After the publication of “his” memoir, Escape from Camp 14–which was authored by former Washington Post journalist Blaine Harden–Shin Dong-hyuk emerged as arguably the most famous defector on the world stage. A defector-turned-human rights agitator, Shin was presented as living breathing evidence of North Korea’s brutality. The building blocks of his narrative would crumble when North Korea aired footage of his father challenging core elements of his narrative. As this CBC investigation reveals, Shin’s fellow defectors in South Korea corroborated many of North Korea’s claims. As Kim Hye-sook states, “Shin’s father is right. Shin has lied about everything.” Chung Kwon-il similarly points out that “Since I lived in North Korea, I know for a fact that it is impossible to escape from camp so I didn’t believe him from the beginning. …I personally see it this way: he didn’t escape from Camp 14…[b]ut he wanted to claim himself as a political prisoner and become famous.” Weighing in on the controversy, well-known North Korea watcher Andre Lankov stated, “His admissions…warrant a near-complete rewriting of the book,” noting that “North Korean refugees–and their assistants” are incentivized “to deliver more dramatic and, if necessary, embellished stories in order to win some attention in a rather crowded media market.”

Questions

  1. Erich Weingartner writes that with its end-goal of regime change by any means necessary, human rights advocacy toward North Korea is incompatible with international humanitarian policies, including support for food aid. At the same time, he alludes to the fact that both forms of politics are colonial in origin. What are the differences between human rights advocacy toward North Korea and humanitarian policies? Are there points of overlap?

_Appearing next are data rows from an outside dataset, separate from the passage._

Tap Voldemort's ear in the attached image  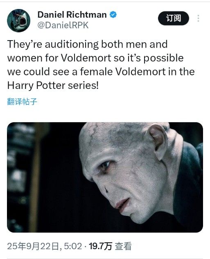point(158,141)
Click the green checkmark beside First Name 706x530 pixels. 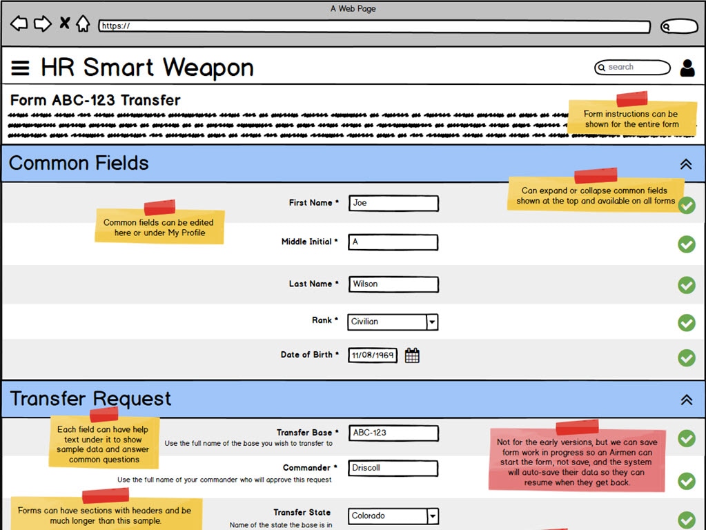[687, 206]
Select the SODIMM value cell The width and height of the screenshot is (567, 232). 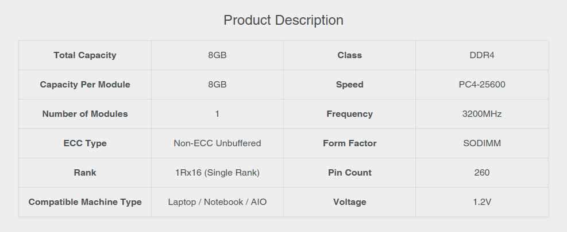482,143
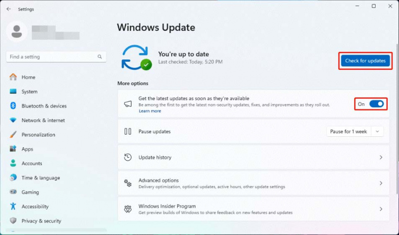Image resolution: width=399 pixels, height=235 pixels.
Task: Click the Pause for 1 week button
Action: [349, 131]
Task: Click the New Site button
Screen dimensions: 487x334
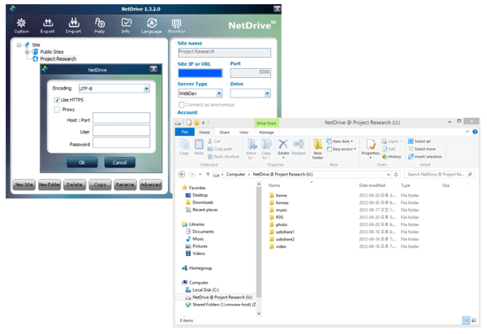Action: point(24,184)
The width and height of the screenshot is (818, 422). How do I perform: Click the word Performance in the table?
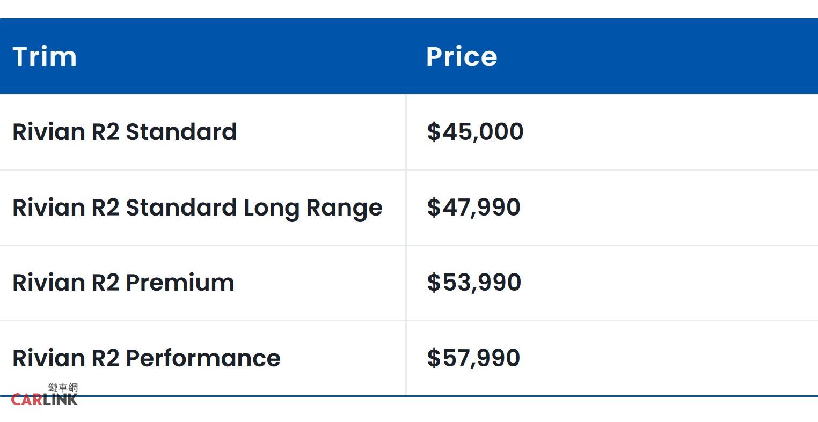(203, 358)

  2. What does it mean to be a North Korean watcher? What are the politics behind this kind of geopolitical surveillance?

  3. To what degree can North Korean human rights be understood as “war by other means”?

  4. In recent years, a number of North Korean celebrity defectors have been exposed for having fabricated significant aspects of their stories. Is truth the singular goal of their stories? If not, then how do we understand their narratives and the contexts in which they are cultivated?

  5. What role have South Korean and Korean American evangelicals played in North Korean human rights advocacy?

  6. The “Friendship, Peace”full-page image from the February 1988 issue of Chosun depicts multiracial visions of anti-imperialist, feminist solidarity. How does this image exceed the post-9/11 discourses of the human rights regime around North Korea? What visions of decolonial, revolutionary human rights are suppressed by human rights regime optics? Finally, what might this image suggest about the summer Olympics hosted by South Korea in 1988?